The committee acknowledged that it had been granted powers to raise six hundred pounds a week, but complained that it barely saw half this amount, partly because Framland hundred was ‘almost totally cut off’ by the Royalists.  The Royalists relied upon a similar system of levies but the commanders prefer to send the garrison quartermasters to collect the contributions instead of allowing the constables to bring them in, Hastings himself, in his capacity as high sheriff of Leicestershire, signing the warrants. The importance of these levies has given rise to some curious mutual arrangements, such as those discovered by Martyn Bennett at Stathern in the Vale of Belvoir, where the rival garrisons collected their levies on consecutive days. However, no evidence has yet been found to confirm whether such arrangements were made in the south-western region. Any accommodation would almost certainly have been abandoned after Parliament gained ascendancy with the collapse of the Royalist north in 1644.

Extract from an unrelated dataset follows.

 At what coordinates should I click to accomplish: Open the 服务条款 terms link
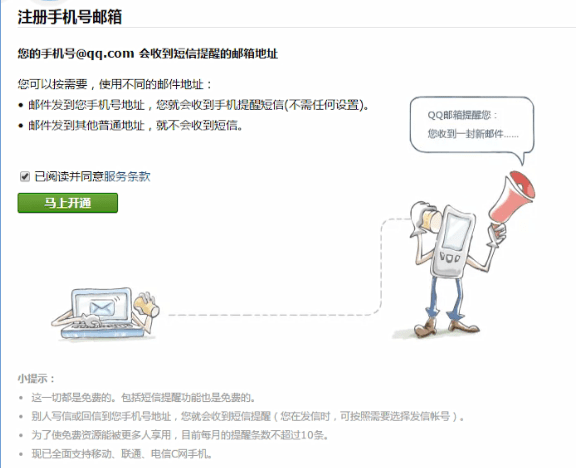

The surviving Parliamentary accounts for Warwickshire catalogued among the ‘State Papers’ in the Public Record Office, reveal that parishes the size of Polesworth paid as much as nine pounds a week. We know that the inhabitants of Grendon and Wisham in Hemlingford Hundred in Warwickshire paid taxes both to Parliament and to the Royalist garrisons at Ashby and Lichfield, which suggests that many of the southwest Leicestershire parishes, including Appleby perhaps, faced a similar predicament. While the actual payments are uncertain, one of the Parliamentary Assessments from 1647 reveals that the eighty or so townships in Sparkenhoe Hundred were rated at £81.1 5 a month, with individual places contributing amounts ranging from 2s 8d for the hamlet of Wilkinghill to £2.8.4 for the combined parishes of Burbage and Sketchley.

Ashby Castle 782

The Proposition Tax

In addition to these fixed levies Parliament required that persons worth more than ten pounds a year in land or a hundred pounds in personal estate should lend up to one fifth of their revenue from land or a twentieth of their goods in the form of a ‘Proposition tax’ pledged for repayment through the Public Faith.  It is hardly surprising given the large sums involved, to read complaints that ‘Many aspersions are laid on the Committee of Leicester ... and also by one Lilly in a printed book’, that the committee is making itself ‘rich with the county’s money’.  In fact, as the committee points out, the levies mostly went to the support of the garrisons, who were often charged with being wasteful, while according to Mr. Nichols the committee members themselves saw their estates plundered and had their persons imprisoned in the service of Parliament.

Free quarter and forced provisioning

Only fragmentary evidence survives to assess the material losses and depredations inflicted by the Leicestershire garrisons on ordinary villagers. But some impression of the extent of forced requisitioning in the south-west region is provided by an Exchequer account ‘expressing particularly what free quarter, horses and other goods have been taken from the hundreds of Sparkenhoe, Guthlaxton and Goscote, by north Warwickshire garrisons’ [SP 28/161].  This illuminating account, drawn up in June, 1646 by Euseby Cradock , clerk to the Leicestershire county committee, refers to the five garrisons at Coventry, Warwick, Tamworth, Edgbaston House and Astley House listing one hundred and sixty three claims for reparation.  All of them refer to losses caused by Parliamentary soldiers, though there can be little doubt that the Royalist garrisons were guilty of similar acts or worse, as attested by Hastings’s fearful reputation as a ‘Rob-Carrier’.  While these claims represent only a few of the claims Cradock had to deal with - as he adds: ‘Much more it is believed will be charged upon the several garrisons so soon as the Country Books of Account come in’-  the evidence is sufficient to confirm that the Parliamentary army’s recourse to free quartering caused considerable hardship to some of the villagers.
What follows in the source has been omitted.